“I know them very well, because they’re us.”

Decker blinked. “Come again?”

“Bogart’s team, meaning us, has been assigned to the case.”

“But we do cold cases.”

“Well, that’s what the meeting today was about. They were changing our assignment. Cold to hot cases. And since you were on the scene of this one, it made sense to let us work it. So we’re a go.”

“Even though I’m a witness to the crime?”

“It’s not as though there’s going to be any doubt as to what happened, Decker. And there were lots of witnesses to what he did. They don’t need you.”

“But I came here to do cold cases,” protested Decker.

“Well, we don’t get to decide that, Decker. The higher-ups do.”

“And they can just pull the rug out from under us like that? Without even asking?”

Milligan attempted a smile, but when he saw the troubled expression on Decker’s face, the look faded. “It’s a bureaucracy, Decker, and we have to follow orders. At least Ross and I do. I guess you and Jamison could call it quits, but my career is locked up with the Bureau.” He paused. “We’ll still be catching bad guys. Just for newer crimes. You’ll still get to do what you do so well.”

Decker nodded but hardly looked appeased by Milligan’s words. He looked down at Berkshire’s body. The pulse of blue assailed him from all corners. He felt slightly sick to his stomach.

Wainwright glanced over and registered on the name on Decker’s ID. “Wait a minute. Amos Decker. Are you the guy who can’t forget anything?”

When Decker didn’t say anything, Milligan said quickly, “Yes, he is.”

Wainwright said, “Heard you guys have solved quite a few old cases over the last several months. Principally the Melvin Mars matter.”

“It was a team effort,” said Milligan. “But we couldn’t have done it without Decker.”

Decker stirred and pointed to a purple smudge on the back of Berkshire’s hand. “What’s that?”

“Let’s have a closer look,” Wainwright said. She gripped a magnifying glass set on a rotating arm and positioned it over the mark. She turned on a light and aimed it at the dead woman’s hand. Peering through the glass, she said, “Appears to be a stamp of some sort.”
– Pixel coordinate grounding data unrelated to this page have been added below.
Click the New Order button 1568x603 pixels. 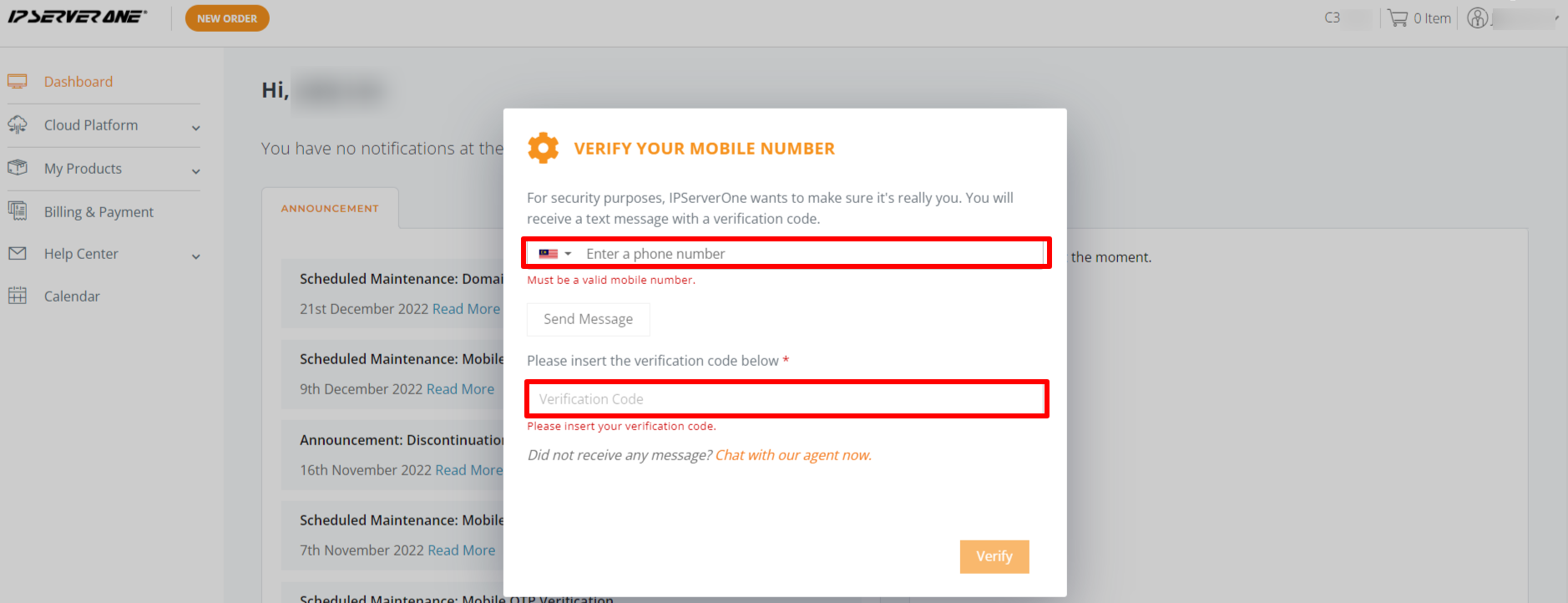coord(227,18)
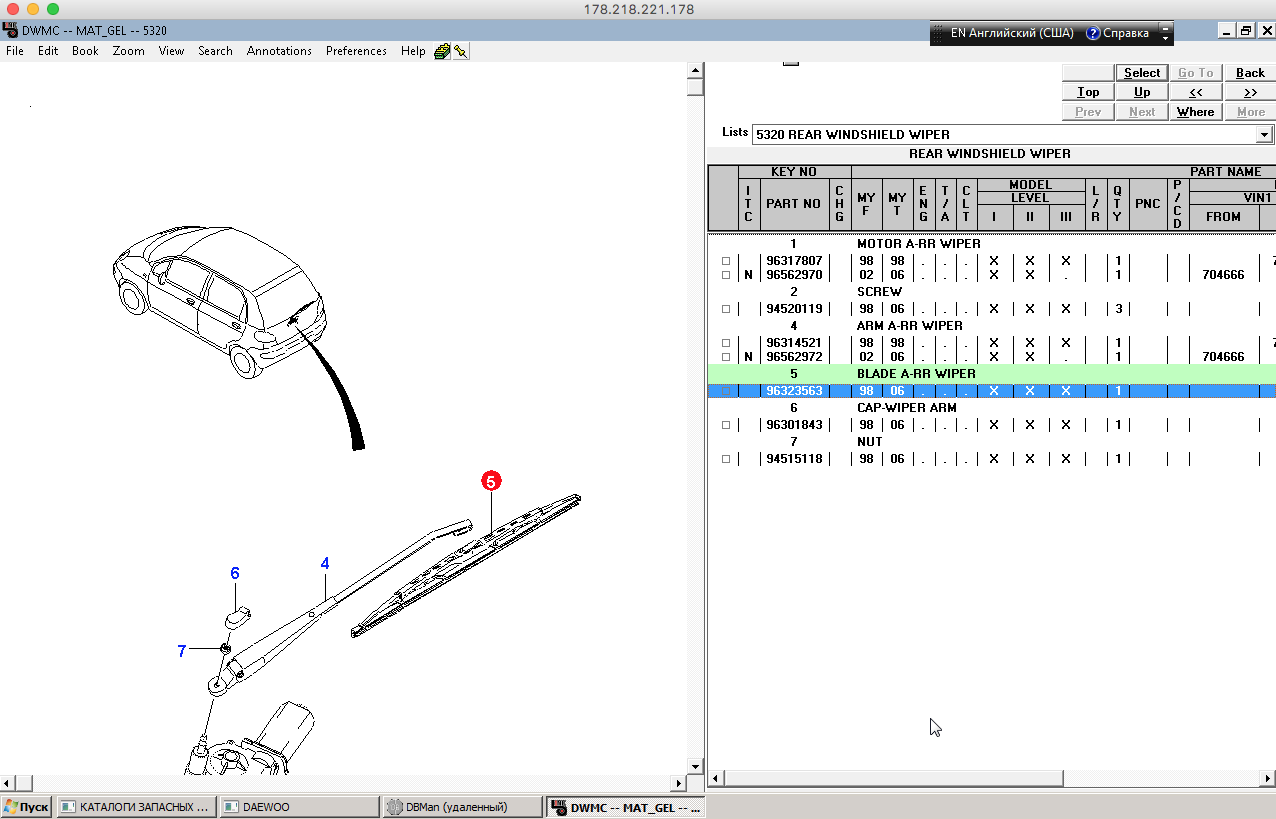
Task: Click the parts table horizontal scrollbar thumb
Action: tap(892, 778)
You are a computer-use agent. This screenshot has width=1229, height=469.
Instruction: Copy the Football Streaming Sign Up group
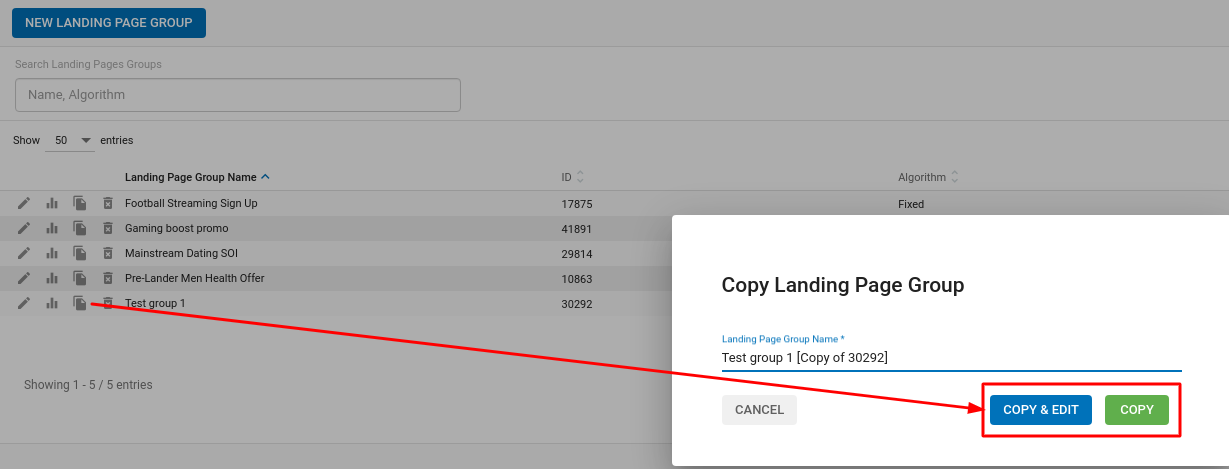80,204
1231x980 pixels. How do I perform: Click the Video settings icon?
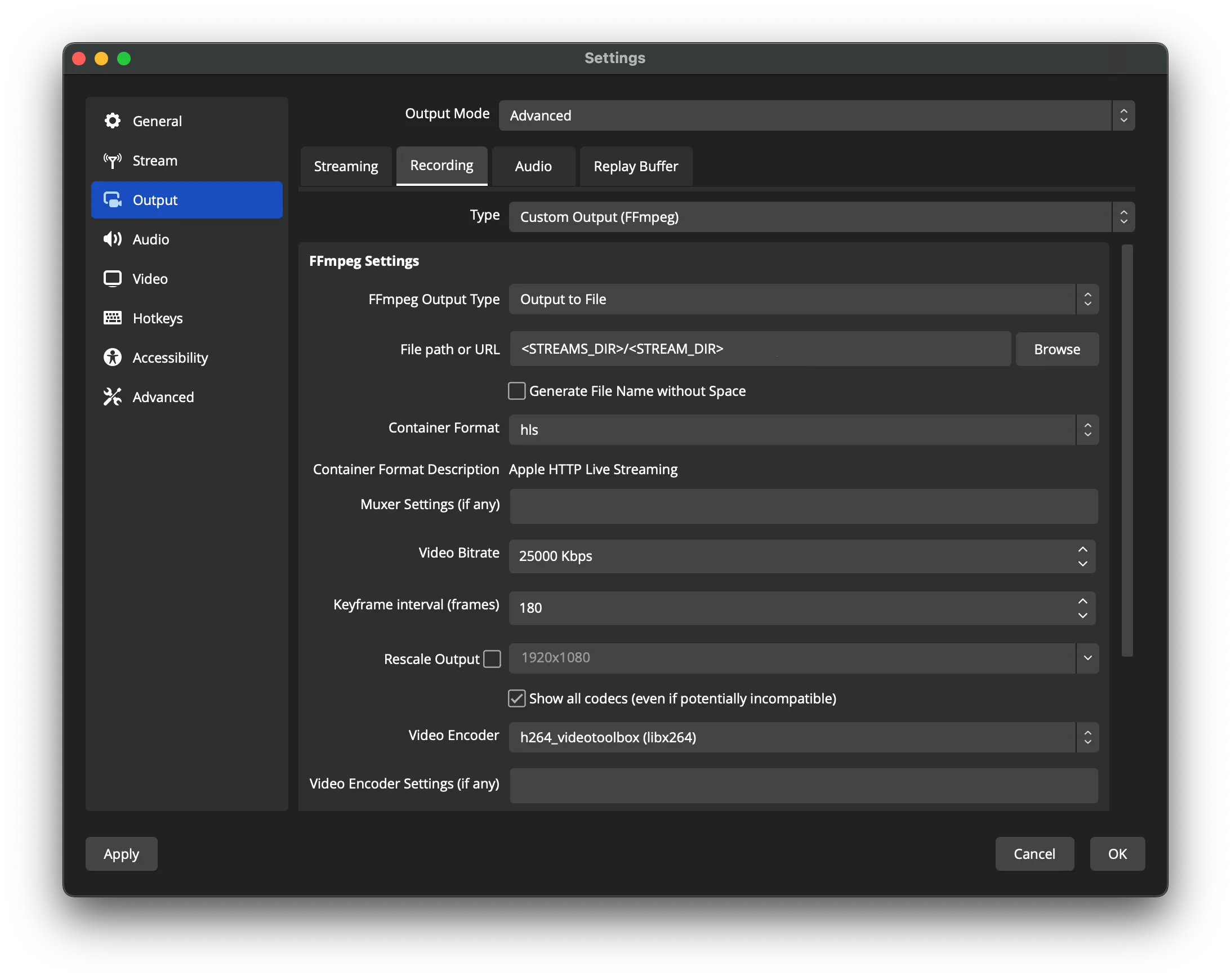[x=113, y=278]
Decker took a look through the glass. “Dominion Hospice.” He looked at Milligan, who was already tapping keys on his notebook.

Milligan read down the screen. “Okay, got it. It’s over near Reston Hospital. They handle terminal cases, obviously.”

Decker looked down at Berkshire. “If the mark is still on her hand, presumably she went there today. A shower would have taken it off.”

“Do you think she went to visit someone?” asked Milligan.

“Well, she wasn’t exactly terminal, until Dabney killed her.”

He abruptly walked out without another word.

Wainwright looked at Milligan with raised eyebrows at this sudden departure.

“He kind of just does that…a lot,” said Milligan. “I’ve sort of gotten used to it.”

“Then you’re a better person than I am,” replied Wainwright. She held up the Stryker saw. “Because if he kept walking out on me like that, I might just clock him with this.”

CHAPTER

3

WALTER DABNEY’S CHEST rose and fell with the spasmodic twitch of someone not long for this world. It was as though the lungs were the weary rear guard holding out as the spirit prepared to exit the body.

Alex Jamison was in her late twenties, tall, slim, and pretty with long brunette hair. She sat on the right side of the hospital bed in the CCU. Ross Bogart, an FBI special agent in his late forties, with a bit of gray the only thing marring his perfectly combed dark hair, stood ramrod-straight on the left. His fingers clutched the bed’s safety rail.

Dabney lay in the bed, hooked up to a complex array of monitoring lines and tubes carrying medications. His right eye was an empty crater because the bullet he’d fired into his chin had burst from there after catapulting through parts of the brain. His facial skin was deathly gray, where it wasn’t swollen and stained purple by burst capillaries. His breathing was erratic and the monitor showed his vitals to be fluctuating all over the place. He was in the critical care unit, the place designated for the sickest and most badly injured patients at the hospital.

But he wasn’t just injured; Walter Dabney was dying.

The doctors who had been in and out during the day had all confirmed that it was simply a matter of time before the brain told the heart to stop pumping. And there was nothing they could do about it. The damage was such that no medicine and no surgery could bring the man back. They were just counting down the time until death.

Mrs. Eleanor Dabney, better known as Ellie, had arrived thirty minutes after the FBI had told her what had happened. They would have to question her, but right now the woman was simply a grieving widow-to-be. She was currently in the bathroom throwing up, a nurse assisting her.

Bogart eyed Jamison. She seemed to sense his attention and glanced up.

The monitor started to beep and they both glanced at it, but the device quieted down.

“We are sure, Mrs. Dabney. I wish I could tell you otherwise. There were a lot of witnesses.”

Ellie blew her nose on a tissue and said in a firmer voice, “He’s not going to recover, is he?”

“The doctors aren’t hopeful, no.”

“I…I didn’t even know he owned a gun.”